Course trains guides for park tours
“To just go for a walk isn’t something a lot of local people do”
A backpacking guide course offered by Nunavut Tourism and the Kakivak Association is a first step in helping tourism benefit local communities, the tourism development coordinator for the Baffin region says.
“Nunavut Tourism is trying to develop more products that can be sold to tourists,” Greg Logan explained. “And we need people with the proper skills to deliver them.”
In the summer of 2001, four men recommended by outfitters in Pangnirtung and Qikiqtarjuaq embarked on an eight-day backpack guide course with Iqaluit guide Paul Landry.
Logan said it’s relatively easy to find guides who will take people out on snow machines and dog sledding trips, but for the many backpackers who visit Auyuittuq National Park near Pangnirtung each year, the options for guides are slim.
“To just go for a walk isn’t something a lot of local people do,” Logan explained.
Landry, who along with his partner runs Northwinds Arctic Adventures, said there is a lot of potential in the tourism adventure travel industry and it’s great to see young local people show interest in it.
“For me it’s been a great career and I think it can be for other people too,” he said.
The main objective of the course was safety, Landry said, and to show that guides are responsible for ensuring their clients have a safe experience.
“The key focus here in the Arctic is polar bears, river crossings and the Arctic weather,” he said. “Another main area is leadership, making sure people offer professional leadership and look after not just the safety skills of their group, but also the well-being of the clients.”
The course was taught in the park, so the weather dictated when and what he could teach.
“If I wake up and it’s a clear day and there are no bugs, I’ll have breakfast and we’ll sit down for a while and we’ll talk or hike for a couple of hours and get to a river crossing that may be a bit challenging,” he said.
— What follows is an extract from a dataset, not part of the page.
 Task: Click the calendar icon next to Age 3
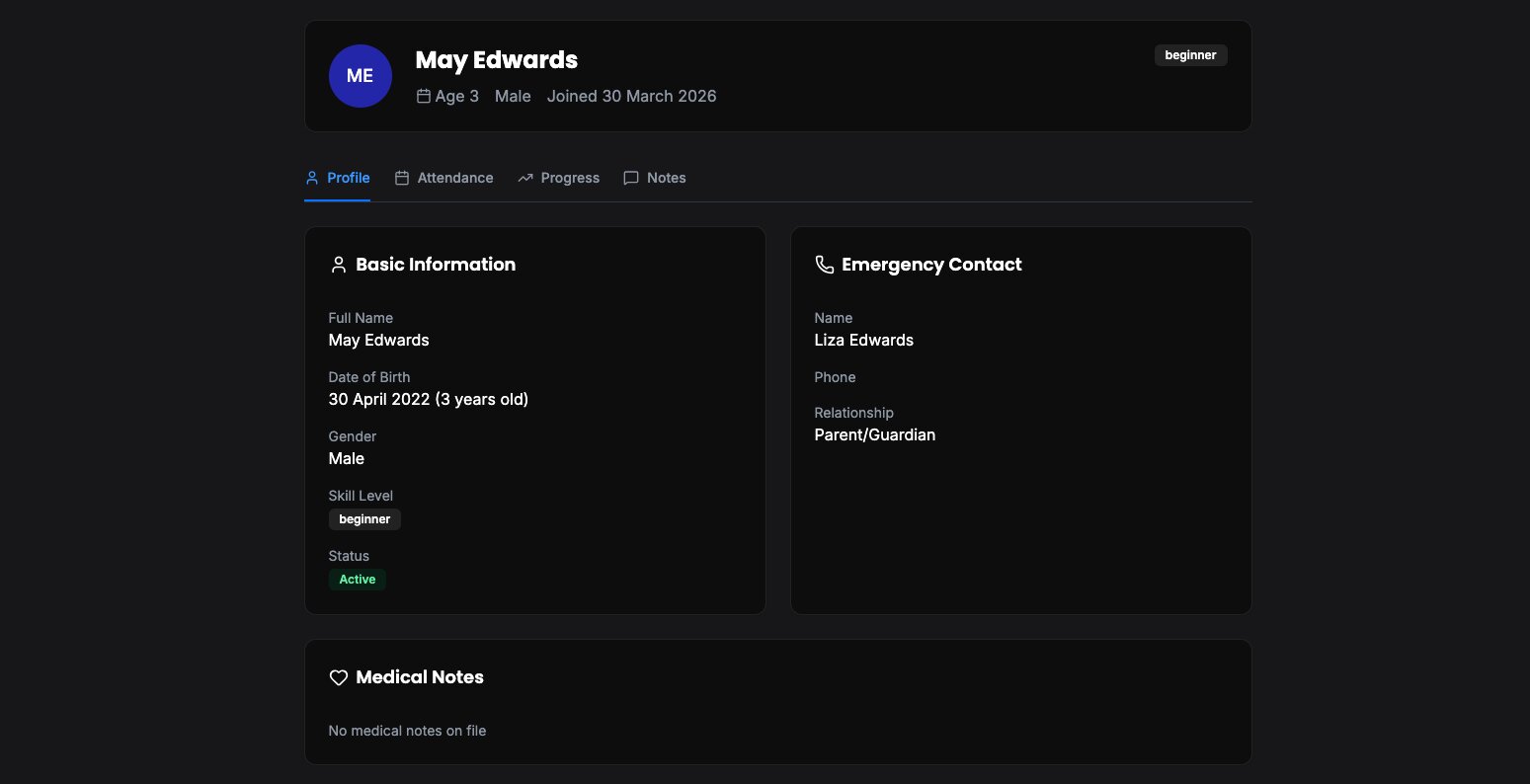pyautogui.click(x=423, y=96)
The experience becomes a teaching/learning experience.
Landry and the four guides, Jamesie Alivaktuk, Juta Qaqqasiq, Mosesee Duval and Jimmy Akulukjuk, went back into the park this summer for three days to develop a marketable trip package.
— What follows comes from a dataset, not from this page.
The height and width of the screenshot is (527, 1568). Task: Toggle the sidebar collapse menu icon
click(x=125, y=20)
Part of the objective was for them to create a brochure they could use to market what Landry calls The Arctic Circle Loop — a three-day trip that takes people to the Arctic Circle and back. Landry also wrote a guide manual that includes route descriptions, where to cross rivers, where to camp, distances and time, suggested menus, equipment and clothing.
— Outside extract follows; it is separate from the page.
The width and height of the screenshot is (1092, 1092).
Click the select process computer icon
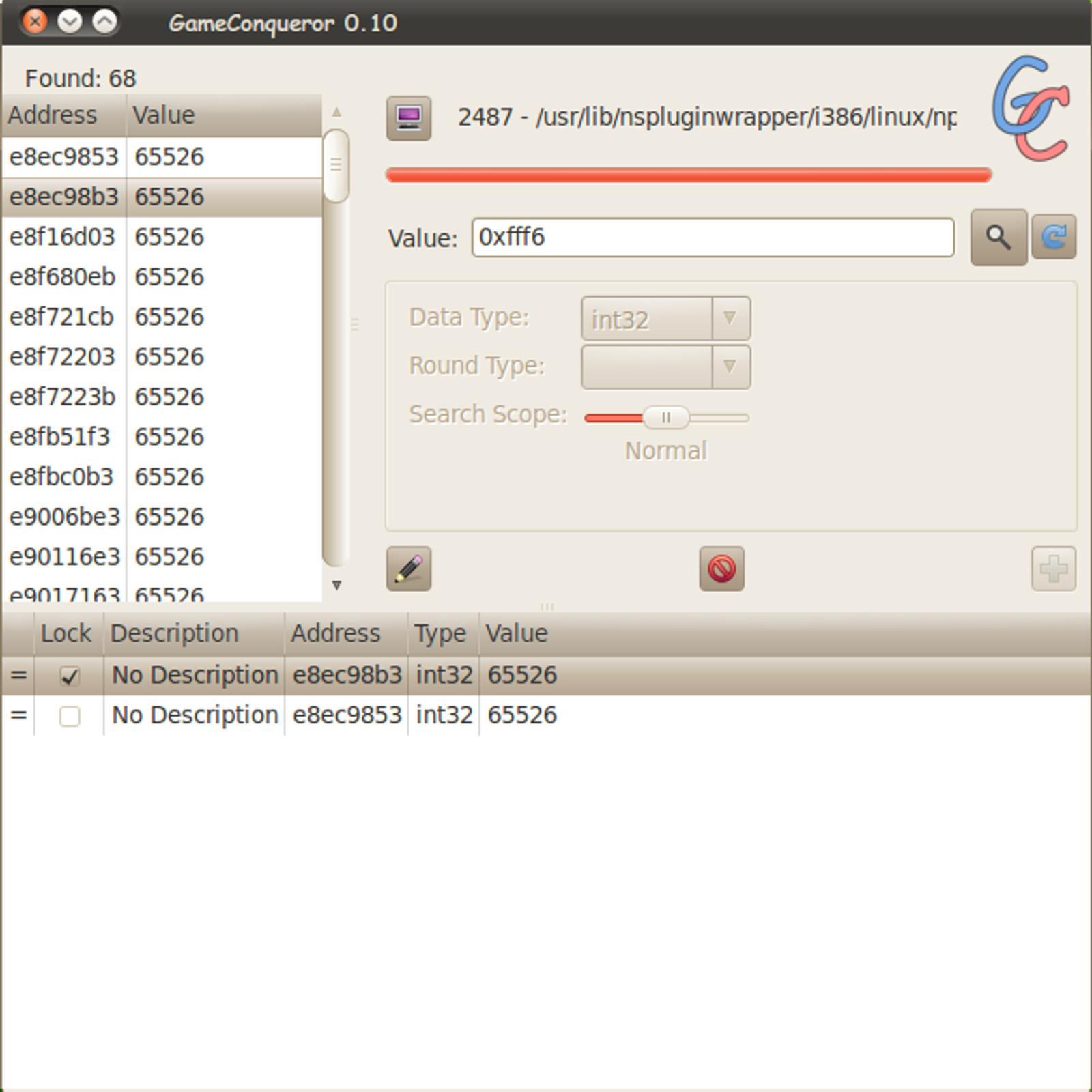408,118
The trip brochure will go to Kakivak this week, Landry said, so it can be marketed this winter.
“The hope is that companies like Polynya here in Iqaluit will pick that up and promote it and then turn around and hire these local guides to lead the trip,” Landry said.
Auyuittuq Park was chosen for the course, Logan explained, because it’s the most developed park in the region and attracts the most visitors. He would like to see a similar course for more northern parks, such as those on Ellesmere Island.
“This really is a first step,” Logan said. “Ultimately parks may be able to tell outside groups that they must have local guides. But you can’t do that unless there are a number of trained guides.”